Opinion
November 24, 1986
Appeal from the Supreme Court, Nassau County (Widlitz, J.).
Ordered that the judgment is affirmed, with one bill of costs.
In this action, the jury found that the defendants Edward Soufer and Sydney Bressler were not negligent in their treatment of the plaintiff's decedent, Bernard Altman. Contrary to the plaintiff's contention, it cannot be said that the jury verdict in favor of those defendants was against the weight of the evidence in view of the conflicting testimony of the expert witnesses (see, Jones v Schockett, 109 A.D.2d 821, 822; Chodos v Flanzer, 109 A.D.2d 771; Kusterman v Glick, 107 A.D.2d 664).

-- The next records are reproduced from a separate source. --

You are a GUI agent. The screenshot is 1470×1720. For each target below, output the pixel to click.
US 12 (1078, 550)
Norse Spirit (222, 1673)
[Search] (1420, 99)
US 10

In addition, the plaintiff contends that a reversal is warranted because she was not given notice of the defendant Bressler's written charge requests until after the parties' summations and the court's charge to the jury. Thereafter, the trial court, over the plaintiff's objection, gave a supplemental charge to the jury concerning the issue of proximate cause in accordance with one of the defendant Bressler's requests, and expanded it to include the defendant Soufer. In general, CPLR 4110-b provides the statutory scheme whereby, inter alia, the parties may submit written charge requests no later than at the close of the evidence and requires that the trial court inform counsel of its proposed action prior to the summations. While the record is unclear as to when the written charge requests were submitted to the trial court, the defendant Bressler contends on appeal that his counsel submitted the written requests prior to the summations. However, it appears from the record that the trial court did not indicate its proposed action with respect to these requests. After summations and the charge to the jury, the defendant Bressler's counsel, apparently for the first time, requested that the trial court consider his written requests. The plaintiff has failed to demonstrate that she was prejudiced by this action, that she was prevented from arguing her case effectively and intelligently, or that she requested that she be permitted to reopen her summation. Without such a showing, reversal is not required on this ground (see, Getlin v St. Vincent's Hosp. Med. Center, 117 A.D.2d 707, 708; Spadaccini v Dolan, 63 A.D.2d 110, 122). Moreover, since the jury found that the respondents did not breach any duty of care, it did not reach the issue of proximate cause and therefore any alleged error in the supplemental charge was harmless (see, Jones v Schockett, 109 A.D.2d 821, 822, supra; Chodos v Flanzer, 109 A.D.2d 771, 772, supra).
Further, in marshaling the evidence, the trial court stated the law as applicable to the particular facts in issue (see, Green v Downs, 27 N.Y.2d 205) and informed the jurors that the court's recollection of events was not binding upon them. This part of the charge did not demonstrate mistrust, skepticism, bias or convey an impression that the court had an opinion in the matter. Therefore, the plaintiff's challenge to the trial court's statements concerning certain testimony does not require reversal (see, Gordon v Kaufman, 112 A.D.2d 350; cf. Theodoropoulos v New York City Health Hosps. Corp., 90 A.D.2d 792).
The plaintiff's remaining contentions are either not preserved for our review or without merit. Brown, J.P., Rubin, Lawrence and Kooper, JJ., concur.